** Your goal **
Rewrite the Cut Creek Farms text between "I came from" and "away in Southern Humboldt.", inclusive, putting "small" in place of "little".

(Excerpt provided)

Cut Creek Farms is a second-generation farm in Southern Humboldt. Nicole and Robb run the farm as husband and wife, raising their family and making a living growing cannabis. They want to share the story of how Cut Creek came to be, and where it is headed. This is the second in a two-part series. This week we hear from Robb, be sure to check out last week’s half of the story with Nicole.
I was fired up to come to Humboldt after high school, and lo and behold, I got recruited to play football at Humboldt State. At some point during college, the lifestyle started to feel right, and I made this place my home. It’s just one of those things, when you realize you’re living in paradise. Especially when you go back home.
I came from Santa Cruz County, from a little town called Aromas. There’s definitely a strong cannabis culture down there. It’s like a mini Emerald Triangle up in the hills. You could say I fell back into it right away in Southern Humboldt.
“As a result of the sharing of techniques, the quality is through the roof.”
I started growing indoor to pay my way through college, and eventually grad school. One of my buddies suggested we get a piece of land up in the hills and invest in my abilities, and that’s all it took. After a while, he and I parted ways. Soon after that, I met my wife-to-be, and we ended up buying the property that’s been in her family since the Eighties.
The biggest change that I’ve seen in the industry is the openness of the culture. The sharing of ideas, the sharing of what you do, just plain old openness about what’s going on. Everyone used to be very secretive.
“It seems like every time you turn around, the soil goes up another buck.”

(End Excerpt provided)
(Supplied data)

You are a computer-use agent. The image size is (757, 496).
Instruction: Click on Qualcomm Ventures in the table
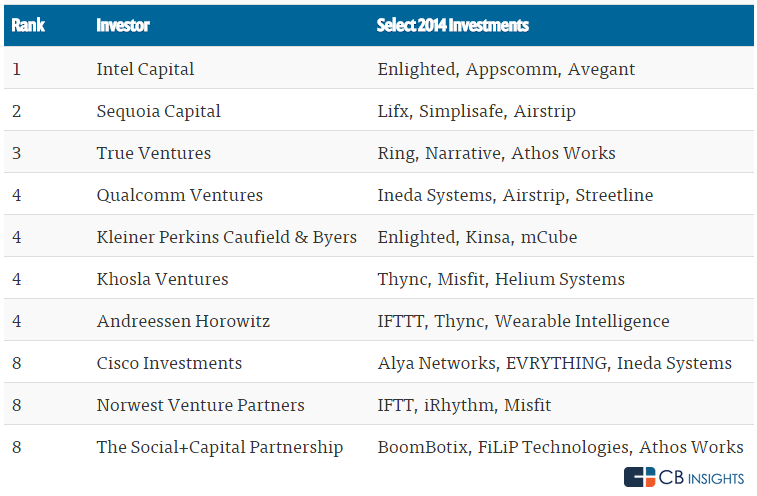pyautogui.click(x=180, y=195)
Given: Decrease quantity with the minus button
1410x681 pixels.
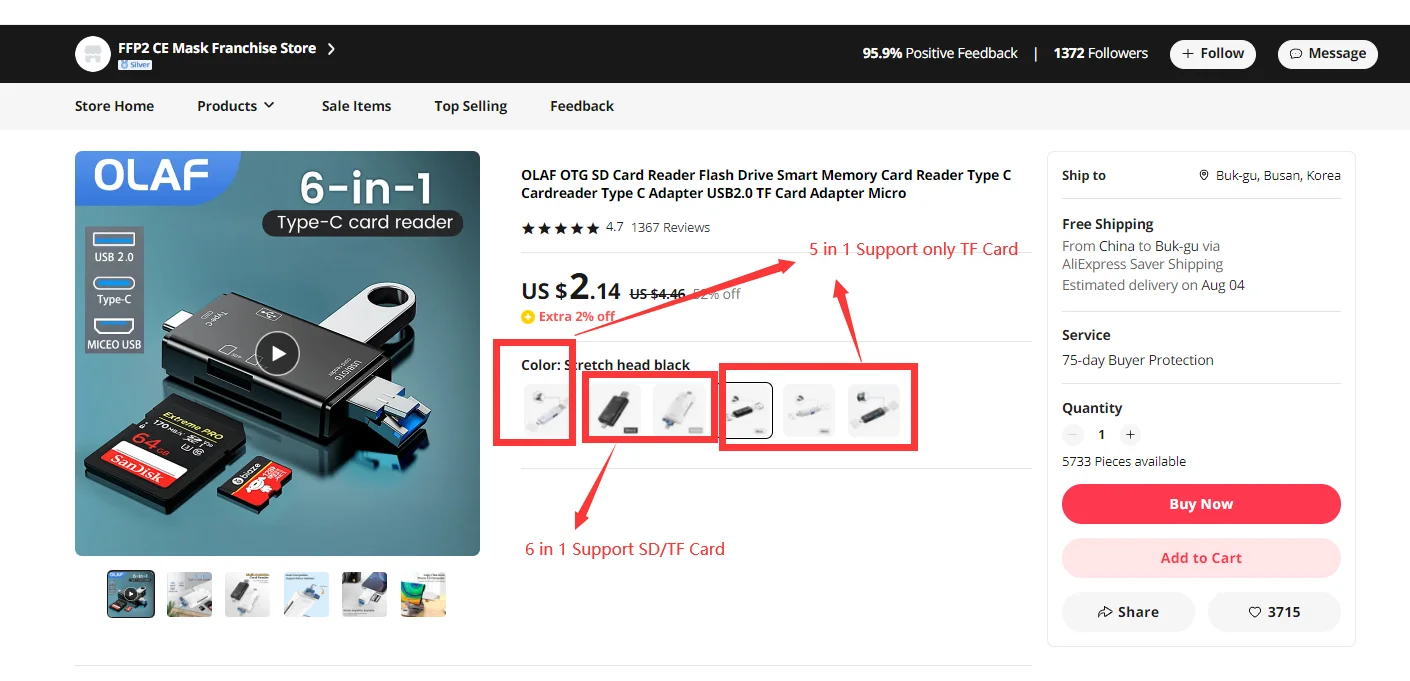Looking at the screenshot, I should [x=1073, y=435].
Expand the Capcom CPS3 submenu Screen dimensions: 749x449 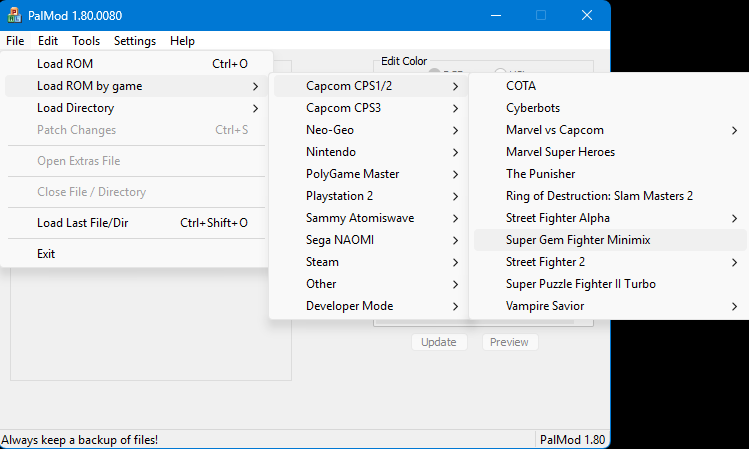[x=343, y=108]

(End Supplied data)

** Exercise answer **
I came from Santa Cruz County, from a small town called Aromas. There’s definitely a strong cannabis culture down there. It’s like a mini Emerald Triangle up in the hills. You could say I fell back into it right away in Southern Humboldt.